> _TASKS AND EXERCISES_
A. In the Keras ops documentation, change "segment_max" to "segment_min" and give the passage that begins at the words "A tensor, has" and stops after "each element in data.".
B. Write what follows the last sentence of the Keras ops documentation.

1. indices is a 2D tensor of shape (num_updates, n), where num_updates is the number of updates to perform, and updates is a 1D tensor of shape (num_updates,). For example, if inputs is zeros((4, 4, 4)), and we want to update inputs[1, 2, 3] and inputs[0, 1, 3] as 1, then we can use:

inputs = np.zeros((4, 4, 4))
indices = [[1, 2, 3], [0, 1, 3]]
updates = np.array([1., 1.])
inputs = keras.ops.scatter_update(inputs, indices, updates)

2 indices is a 2D tensor of shape (num_updates, k), where num_updates is the number of updates to perform, and k (k < n) is the size of each index in indices. updates is a n - k-D tensor of shape (num_updates, inputs.shape[k:]). For example, if inputs = np.zeros((4, 4, 4)), and we want to update inputs[1, 2, :] and inputs[2, 3, :] as [1, 1, 1, 1], then indices would have shape (num_updates, 2) (k = 2), and updates would have shape (num_updates, 4) (inputs.shape[2:] = 4). See the code below:

inputs = np.zeros((4, 4, 4))
indices = [[1, 2], [2, 3]]
updates = np.array([[1., 1., 1, 1,], [1., 1., 1, 1,])
inputs = keras.ops.scatter_update(inputs, indices, updates)

Arguments

• inputs: A tensor, the tensor to be updated.
• indices: A tensor or list/tuple of shape (N, inputs.ndim), specifying indices to update. N is the number of indices to update, must be equal to the first dimension of updates.
• updates: A tensor, the new values to be put to inputs at indices.

Returns

A tensor, has the same shape and dtype as inputs.

segment_max function

keras.ops.segment_max(data, segment_ids, num_segments=None, sorted=False)

Computes the max of segments in a tensor.

Arguments

• data: Input tensor.
• segment_ids: A 1-D tensor containing segment indices for each element in data.
• num_segments: An integer representing the total number of segments. If not specified, it is inferred from the maximum value in segment_ids.

> _INFORMATION SUPPLIED_
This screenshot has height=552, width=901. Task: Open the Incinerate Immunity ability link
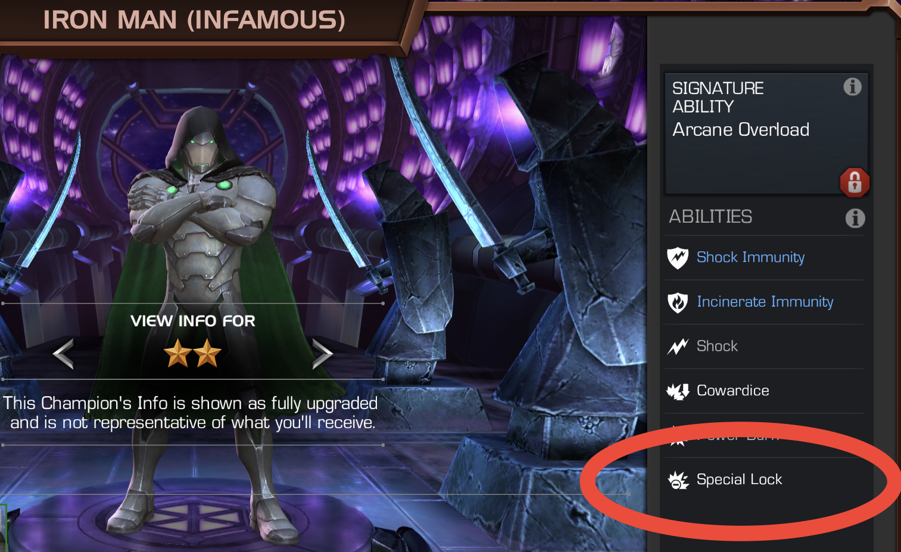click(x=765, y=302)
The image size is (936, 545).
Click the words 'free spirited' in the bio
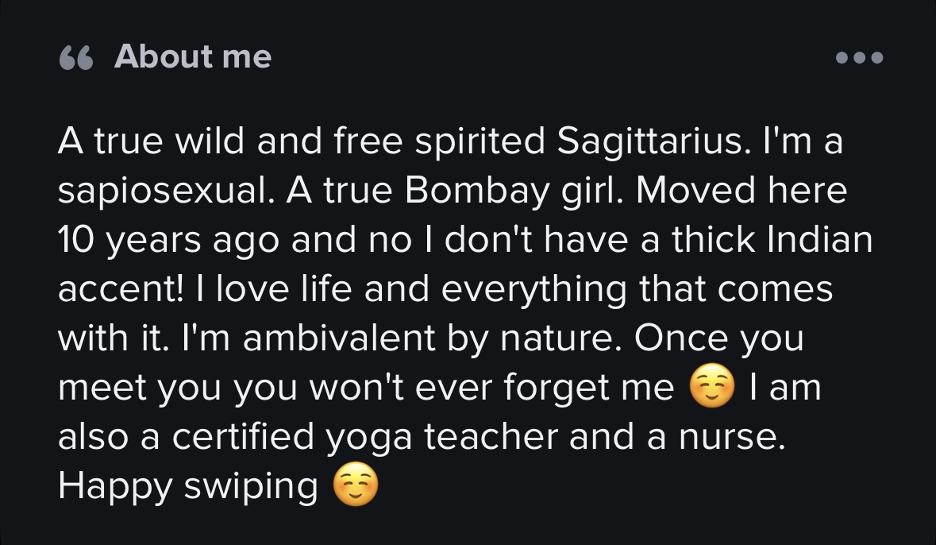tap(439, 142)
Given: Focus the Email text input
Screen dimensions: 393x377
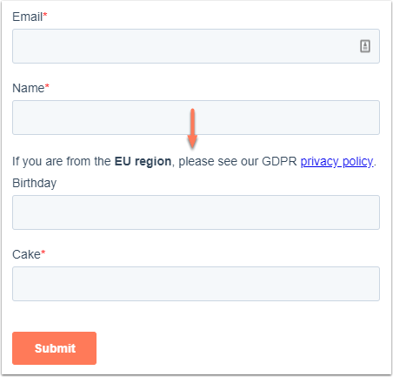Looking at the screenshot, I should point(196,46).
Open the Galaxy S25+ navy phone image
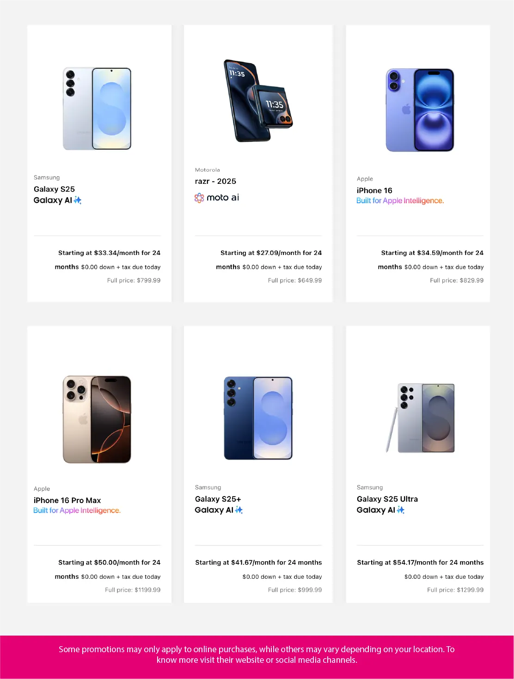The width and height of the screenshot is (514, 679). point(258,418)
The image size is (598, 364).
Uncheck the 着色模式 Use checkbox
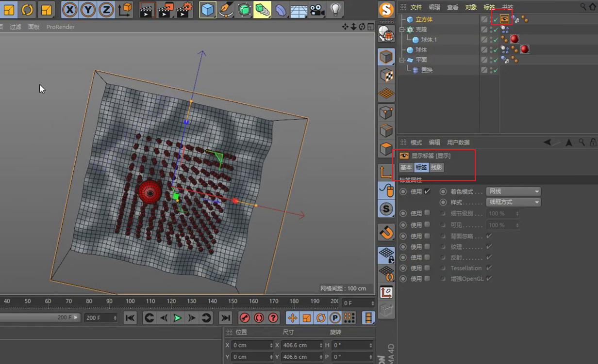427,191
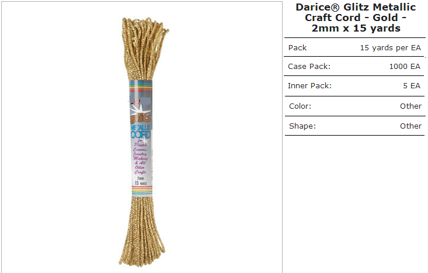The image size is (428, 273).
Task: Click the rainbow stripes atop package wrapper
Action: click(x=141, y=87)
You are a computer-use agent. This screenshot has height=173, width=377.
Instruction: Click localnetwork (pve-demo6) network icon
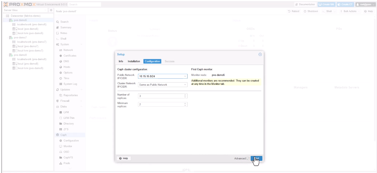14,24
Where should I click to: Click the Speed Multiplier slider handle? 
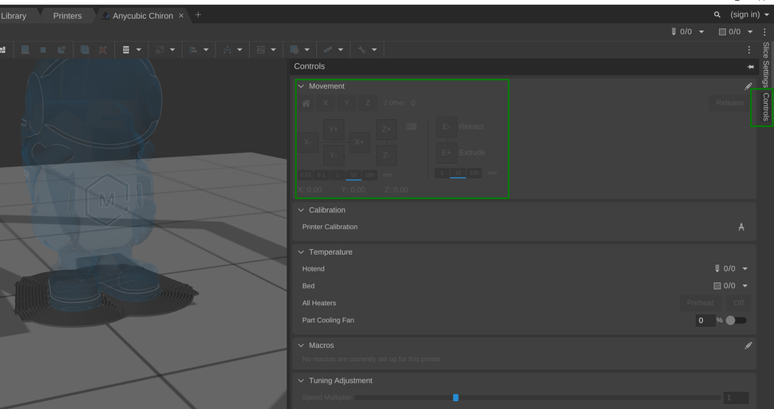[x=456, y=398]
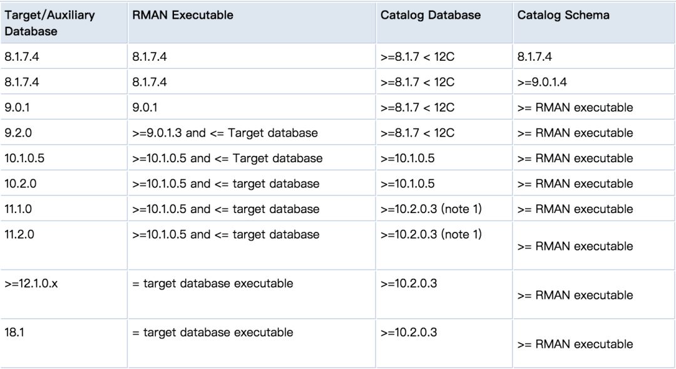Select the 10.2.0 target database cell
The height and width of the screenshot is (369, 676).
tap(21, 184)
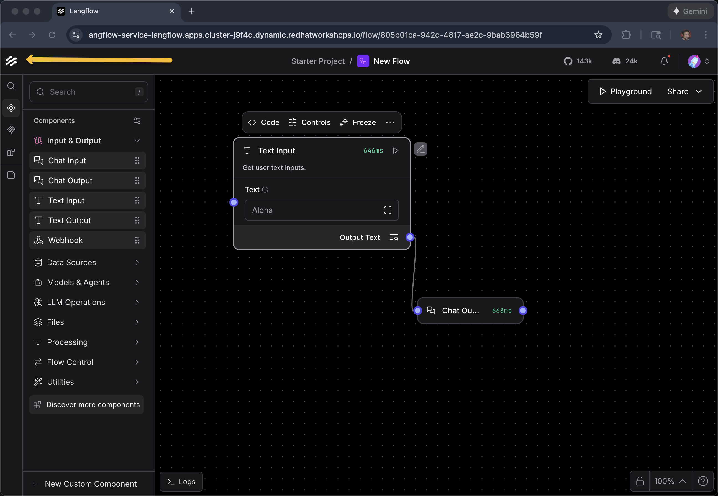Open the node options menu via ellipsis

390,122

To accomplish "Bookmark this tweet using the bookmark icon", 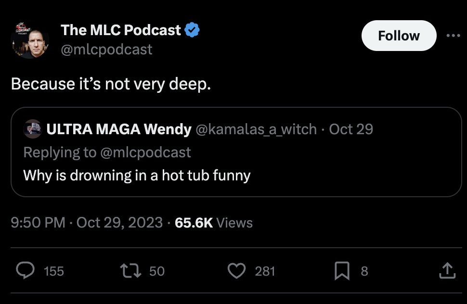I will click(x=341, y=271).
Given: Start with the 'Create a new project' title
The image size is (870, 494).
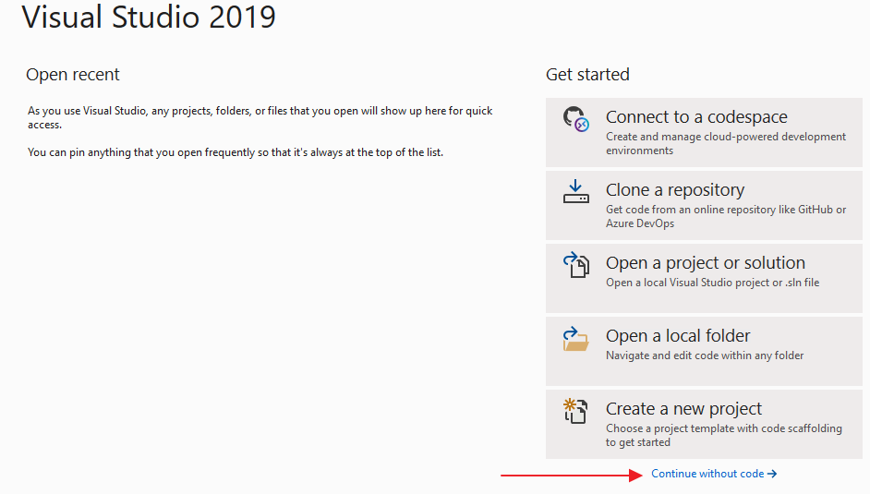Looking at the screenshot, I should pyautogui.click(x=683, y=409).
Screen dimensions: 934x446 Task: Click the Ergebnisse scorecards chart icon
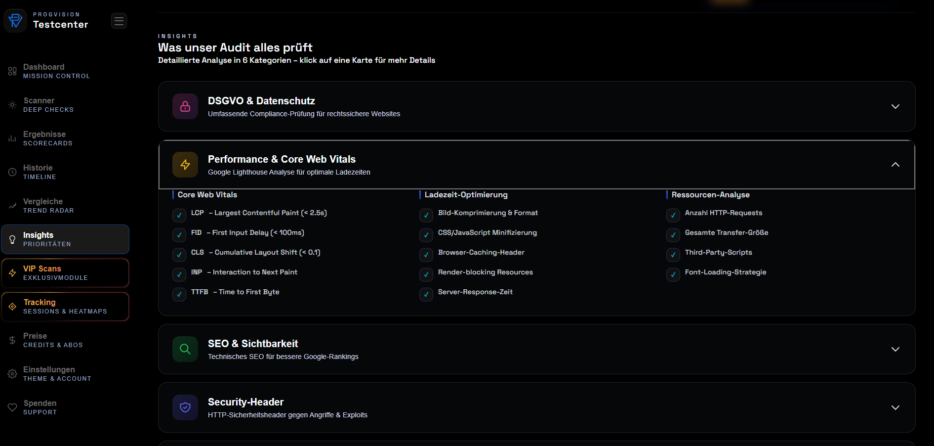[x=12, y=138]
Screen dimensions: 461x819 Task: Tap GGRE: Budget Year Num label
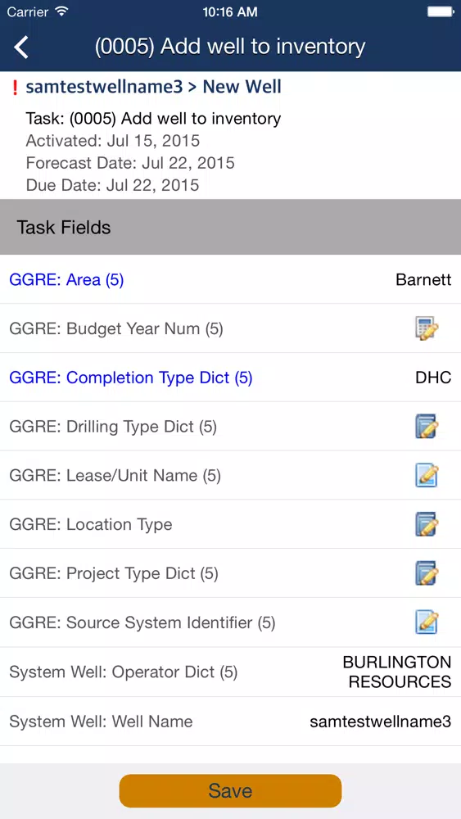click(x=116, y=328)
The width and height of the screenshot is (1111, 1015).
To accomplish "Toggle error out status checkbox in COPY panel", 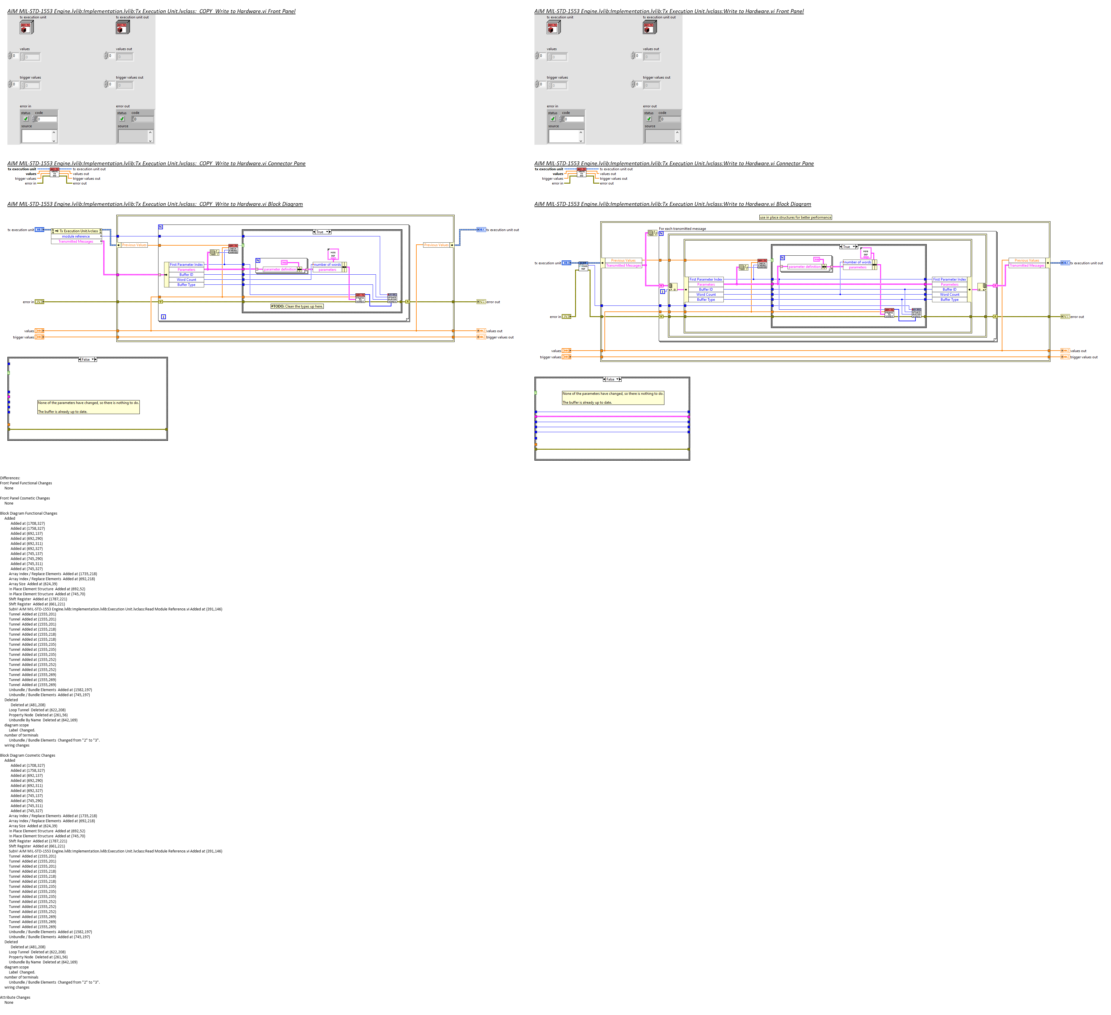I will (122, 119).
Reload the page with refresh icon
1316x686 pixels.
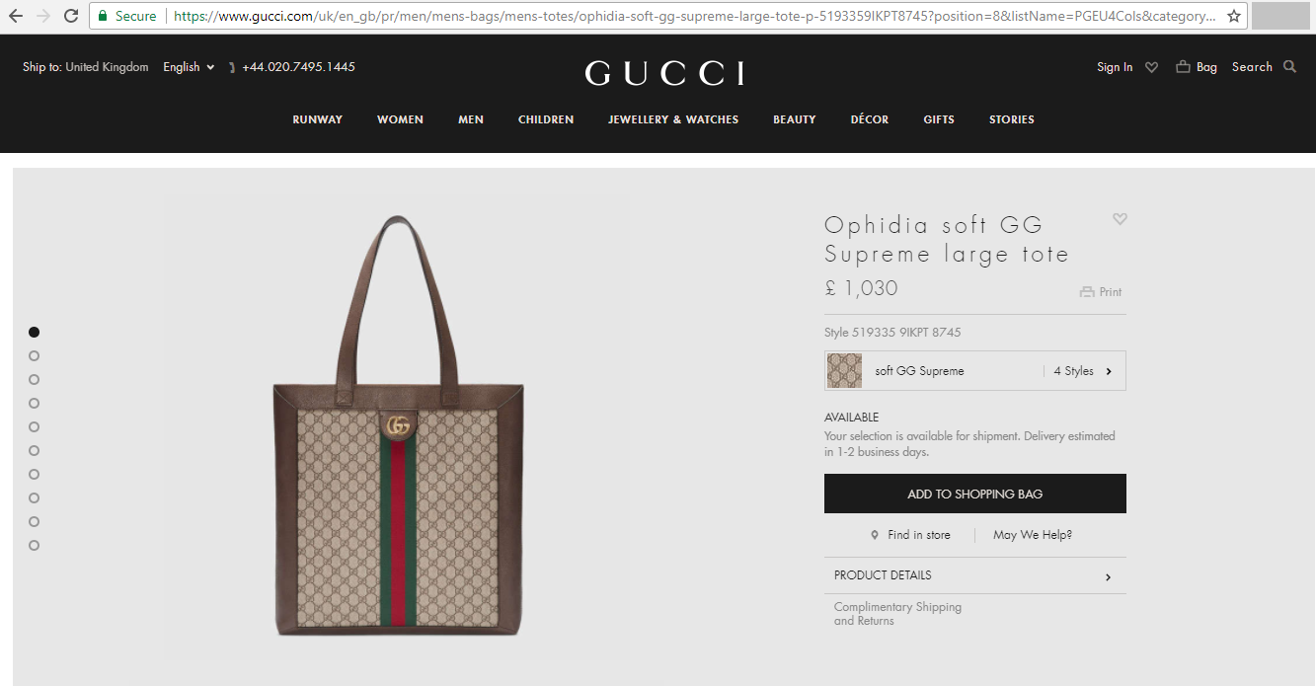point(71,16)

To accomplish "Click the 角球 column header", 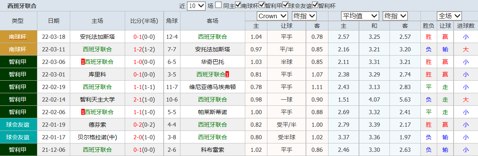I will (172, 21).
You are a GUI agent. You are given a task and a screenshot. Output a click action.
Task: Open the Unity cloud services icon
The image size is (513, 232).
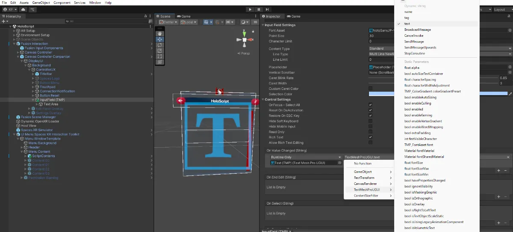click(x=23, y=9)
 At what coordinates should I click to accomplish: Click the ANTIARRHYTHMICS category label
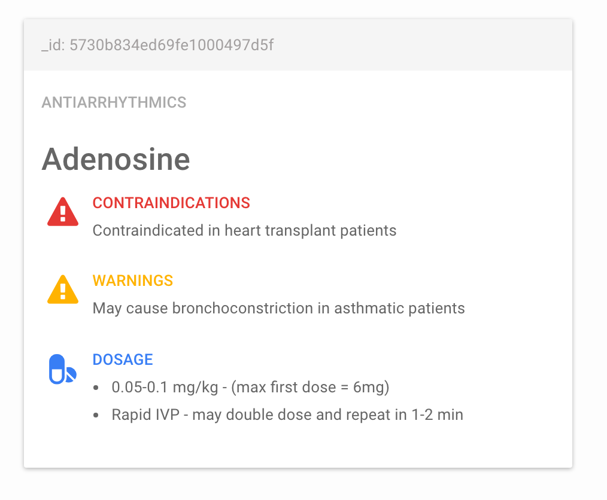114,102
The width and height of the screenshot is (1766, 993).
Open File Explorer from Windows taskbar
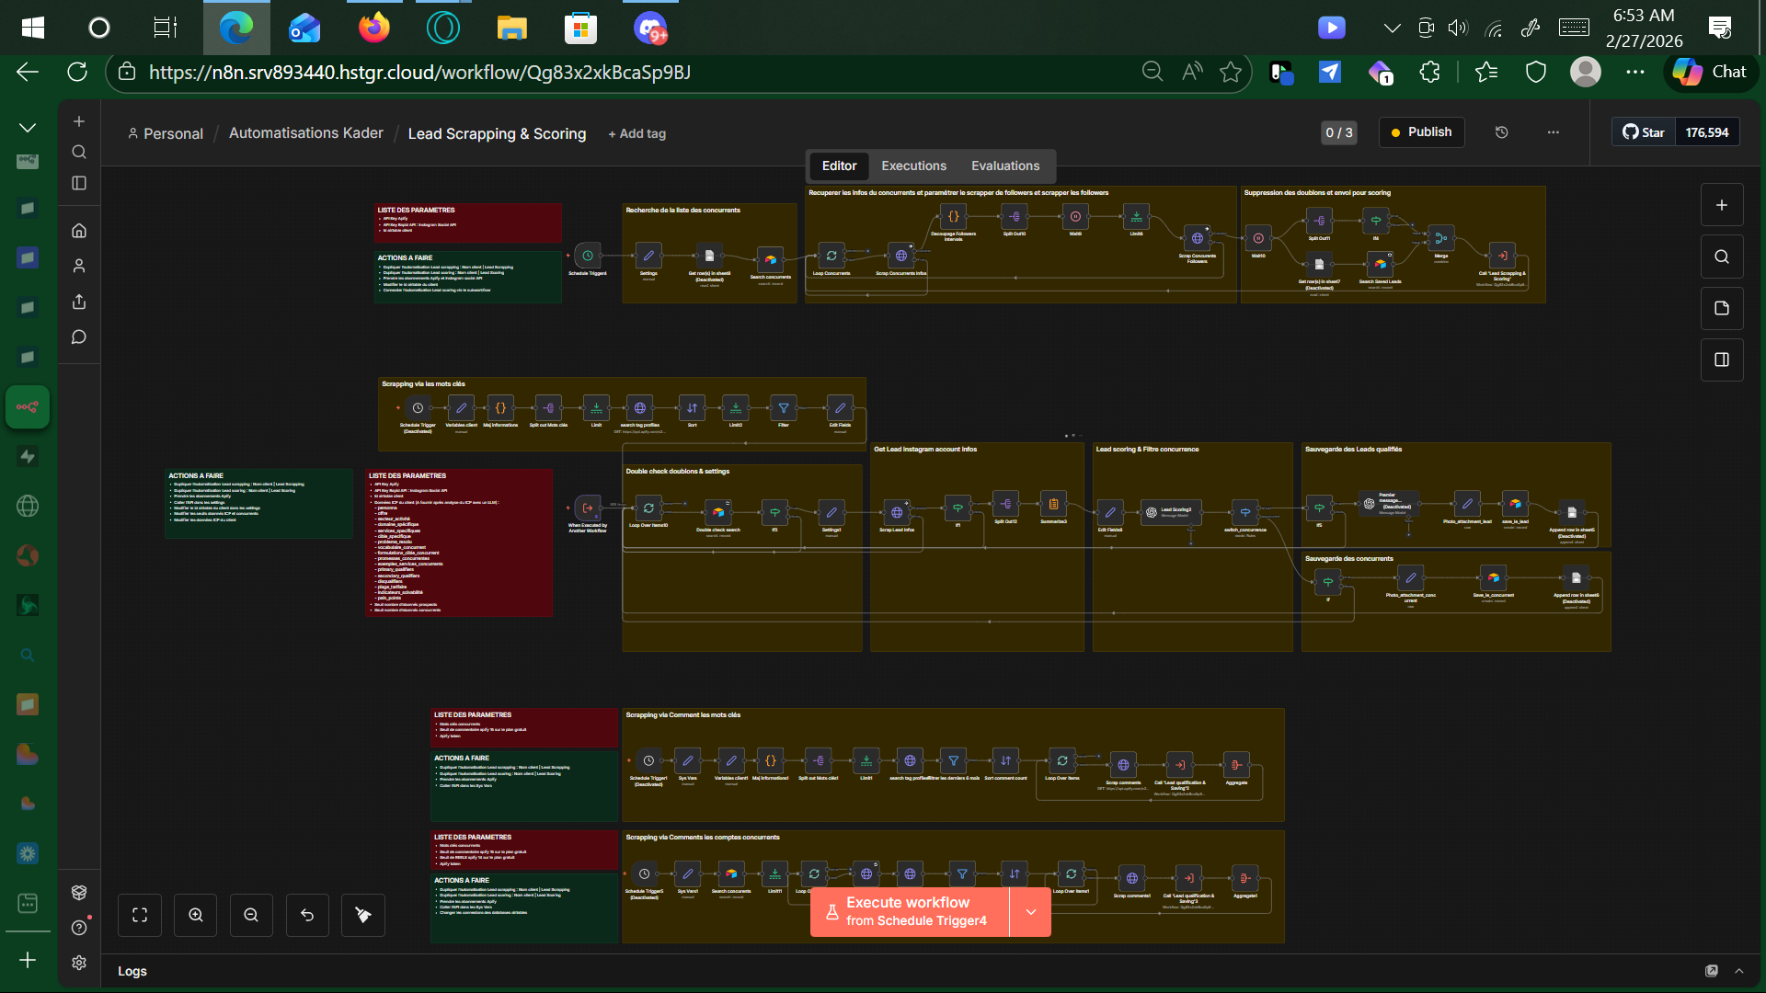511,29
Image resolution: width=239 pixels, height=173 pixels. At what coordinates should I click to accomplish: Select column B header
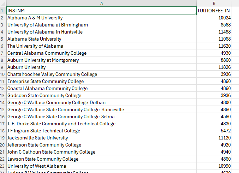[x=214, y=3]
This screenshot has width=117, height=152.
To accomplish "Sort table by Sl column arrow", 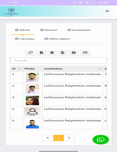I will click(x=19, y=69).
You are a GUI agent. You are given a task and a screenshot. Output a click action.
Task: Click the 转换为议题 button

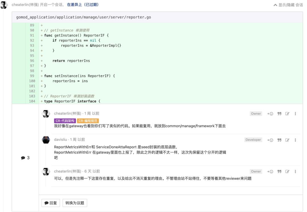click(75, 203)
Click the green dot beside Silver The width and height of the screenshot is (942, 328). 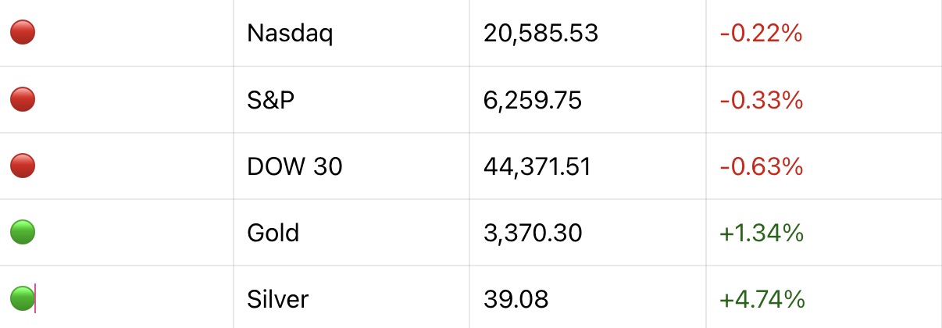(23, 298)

> _RESPONSES TO THE EXERCISE_
A.
A tensor, has the same shape and dtype as inputs.

segment_min function

keras.ops.segment_min(data, segment_ids, num_segments=None, sorted=False)

Computes the max of segments in a tensor.

Arguments

• data: Input tensor.
• segment_ids: A 1-D tensor containing segment indices for each element in data.

B.
• sorted: A boolean indicating whether segment_ids is sorted. Defaults toFalse.

Returns

A tensor containing the max of segments, where each element represents the max of the corresponding segment in data.

Example

>>> data = keras.ops.convert_to_tensor([1, 2, 10, 20, 100, 200])
>>> segment_ids = keras.ops.convert_to_tensor([0, 0, 1, 1, 2, 2])
>>> num_segments = 3
>>> keras.ops.segment_max(data, segment_ids, num_segments)
array([2, 20, 200], dtype=int32)

segment_sum function

keras.ops.segment_sum(data, segment_ids, num_segments=None, sorted=False)

Computes the sum of segments in a tensor.

Arguments

• data: Input tensor.
• segment_ids: A 1-D tensor containing segment indices for each element in data.
• num_segments: An integer representing the total number of segments. If not specified, it is inferred from the maximum value in segment_ids.
• sorted: A boolean indicating whether segment_ids is sorted. Defaults toFalse.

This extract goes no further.